Scan the entries for the word "color" and report how many lines contain it, as a number with no other words.

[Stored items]
-------

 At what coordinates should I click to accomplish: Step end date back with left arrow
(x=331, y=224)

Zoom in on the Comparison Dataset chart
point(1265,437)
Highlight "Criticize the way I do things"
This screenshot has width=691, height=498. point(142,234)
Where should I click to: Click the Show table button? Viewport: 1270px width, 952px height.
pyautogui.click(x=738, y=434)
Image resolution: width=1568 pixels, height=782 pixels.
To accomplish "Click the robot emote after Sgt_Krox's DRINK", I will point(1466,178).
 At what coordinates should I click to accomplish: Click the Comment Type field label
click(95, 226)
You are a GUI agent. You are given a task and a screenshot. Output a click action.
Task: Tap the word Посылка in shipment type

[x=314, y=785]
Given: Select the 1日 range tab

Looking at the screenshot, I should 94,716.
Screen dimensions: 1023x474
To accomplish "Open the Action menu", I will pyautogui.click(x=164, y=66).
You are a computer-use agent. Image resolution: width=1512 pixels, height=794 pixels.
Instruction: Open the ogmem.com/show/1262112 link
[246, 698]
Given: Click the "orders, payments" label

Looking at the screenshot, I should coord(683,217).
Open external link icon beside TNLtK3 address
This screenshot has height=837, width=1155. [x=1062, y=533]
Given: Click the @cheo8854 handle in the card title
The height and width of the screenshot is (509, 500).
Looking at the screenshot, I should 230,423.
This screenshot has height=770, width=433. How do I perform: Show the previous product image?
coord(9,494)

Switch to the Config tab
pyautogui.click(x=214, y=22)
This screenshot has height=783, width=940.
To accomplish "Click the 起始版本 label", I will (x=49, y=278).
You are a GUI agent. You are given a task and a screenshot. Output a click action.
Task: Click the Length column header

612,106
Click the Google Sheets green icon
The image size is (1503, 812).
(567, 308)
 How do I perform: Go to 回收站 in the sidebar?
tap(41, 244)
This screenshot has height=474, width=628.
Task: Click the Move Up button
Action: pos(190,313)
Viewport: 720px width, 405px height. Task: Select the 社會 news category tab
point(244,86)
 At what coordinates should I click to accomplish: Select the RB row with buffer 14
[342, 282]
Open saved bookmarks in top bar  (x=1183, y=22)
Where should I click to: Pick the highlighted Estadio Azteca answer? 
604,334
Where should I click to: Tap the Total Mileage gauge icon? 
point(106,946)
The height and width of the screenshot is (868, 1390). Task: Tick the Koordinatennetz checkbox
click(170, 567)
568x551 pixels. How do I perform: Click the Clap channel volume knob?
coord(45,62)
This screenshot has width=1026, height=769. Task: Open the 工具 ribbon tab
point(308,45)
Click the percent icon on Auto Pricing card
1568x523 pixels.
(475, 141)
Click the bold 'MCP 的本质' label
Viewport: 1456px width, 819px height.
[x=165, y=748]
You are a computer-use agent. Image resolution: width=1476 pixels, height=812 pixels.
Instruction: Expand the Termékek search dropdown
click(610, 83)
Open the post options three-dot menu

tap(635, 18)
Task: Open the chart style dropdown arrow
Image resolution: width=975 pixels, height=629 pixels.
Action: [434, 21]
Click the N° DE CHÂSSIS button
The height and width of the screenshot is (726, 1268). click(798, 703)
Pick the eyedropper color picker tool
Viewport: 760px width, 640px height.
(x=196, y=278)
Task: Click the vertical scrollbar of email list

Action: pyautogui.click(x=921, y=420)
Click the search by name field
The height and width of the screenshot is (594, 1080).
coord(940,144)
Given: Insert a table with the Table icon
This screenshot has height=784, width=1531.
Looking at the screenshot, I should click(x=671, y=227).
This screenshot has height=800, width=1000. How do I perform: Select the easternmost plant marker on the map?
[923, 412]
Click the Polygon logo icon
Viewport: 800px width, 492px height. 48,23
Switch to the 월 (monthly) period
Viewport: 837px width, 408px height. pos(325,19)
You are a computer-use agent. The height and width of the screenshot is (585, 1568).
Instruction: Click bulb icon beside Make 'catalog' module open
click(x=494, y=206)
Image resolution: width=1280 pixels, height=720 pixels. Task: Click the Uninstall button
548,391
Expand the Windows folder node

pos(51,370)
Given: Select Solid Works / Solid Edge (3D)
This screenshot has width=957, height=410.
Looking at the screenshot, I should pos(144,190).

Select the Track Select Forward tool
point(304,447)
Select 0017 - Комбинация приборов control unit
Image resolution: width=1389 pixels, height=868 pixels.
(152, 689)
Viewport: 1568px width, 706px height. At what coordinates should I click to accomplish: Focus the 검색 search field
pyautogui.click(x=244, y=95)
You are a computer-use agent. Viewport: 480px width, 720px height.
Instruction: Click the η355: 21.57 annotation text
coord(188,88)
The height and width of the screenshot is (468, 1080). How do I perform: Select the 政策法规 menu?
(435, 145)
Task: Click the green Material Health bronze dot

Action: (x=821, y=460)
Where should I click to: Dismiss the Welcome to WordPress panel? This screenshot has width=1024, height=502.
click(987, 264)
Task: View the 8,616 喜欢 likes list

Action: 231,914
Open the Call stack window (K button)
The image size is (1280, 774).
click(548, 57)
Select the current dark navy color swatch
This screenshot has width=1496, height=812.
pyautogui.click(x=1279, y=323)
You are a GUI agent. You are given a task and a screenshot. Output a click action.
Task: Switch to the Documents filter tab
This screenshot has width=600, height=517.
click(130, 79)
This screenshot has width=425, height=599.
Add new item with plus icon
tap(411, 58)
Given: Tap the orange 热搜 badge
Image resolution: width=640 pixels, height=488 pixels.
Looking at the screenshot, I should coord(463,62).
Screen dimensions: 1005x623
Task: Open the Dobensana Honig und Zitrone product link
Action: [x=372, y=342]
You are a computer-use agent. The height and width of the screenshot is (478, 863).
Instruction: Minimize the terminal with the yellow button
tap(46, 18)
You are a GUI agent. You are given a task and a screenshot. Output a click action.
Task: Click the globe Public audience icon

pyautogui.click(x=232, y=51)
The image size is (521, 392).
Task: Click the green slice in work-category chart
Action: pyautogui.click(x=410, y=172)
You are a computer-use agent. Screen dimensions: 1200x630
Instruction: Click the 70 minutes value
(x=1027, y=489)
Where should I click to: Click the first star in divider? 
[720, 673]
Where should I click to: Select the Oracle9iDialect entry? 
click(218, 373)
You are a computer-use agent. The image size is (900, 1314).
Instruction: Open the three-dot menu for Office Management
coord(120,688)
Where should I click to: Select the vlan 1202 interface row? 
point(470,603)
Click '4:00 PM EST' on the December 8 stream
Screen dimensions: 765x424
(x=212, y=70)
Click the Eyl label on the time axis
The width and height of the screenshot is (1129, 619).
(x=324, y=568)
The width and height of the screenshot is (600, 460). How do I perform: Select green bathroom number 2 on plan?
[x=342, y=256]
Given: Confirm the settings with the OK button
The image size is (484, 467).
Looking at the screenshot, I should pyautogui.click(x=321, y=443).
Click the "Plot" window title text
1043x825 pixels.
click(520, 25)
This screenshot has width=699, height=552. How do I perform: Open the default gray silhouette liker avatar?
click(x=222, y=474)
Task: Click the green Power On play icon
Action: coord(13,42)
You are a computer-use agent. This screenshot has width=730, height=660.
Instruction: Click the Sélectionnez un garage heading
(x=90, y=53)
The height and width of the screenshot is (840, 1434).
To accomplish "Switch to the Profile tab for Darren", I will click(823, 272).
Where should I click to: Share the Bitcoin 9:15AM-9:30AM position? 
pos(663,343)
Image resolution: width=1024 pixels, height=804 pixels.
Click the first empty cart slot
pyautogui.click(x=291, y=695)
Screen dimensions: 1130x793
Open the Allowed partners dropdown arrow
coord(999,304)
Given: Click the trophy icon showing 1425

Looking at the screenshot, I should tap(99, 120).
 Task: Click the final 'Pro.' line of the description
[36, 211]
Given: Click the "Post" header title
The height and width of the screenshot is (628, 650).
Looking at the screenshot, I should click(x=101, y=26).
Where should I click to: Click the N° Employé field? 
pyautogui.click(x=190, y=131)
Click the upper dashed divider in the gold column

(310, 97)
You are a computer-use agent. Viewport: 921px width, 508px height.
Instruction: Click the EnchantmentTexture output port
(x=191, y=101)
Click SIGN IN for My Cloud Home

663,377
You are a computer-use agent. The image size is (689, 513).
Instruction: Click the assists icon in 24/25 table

-------

[Exercise output]: 2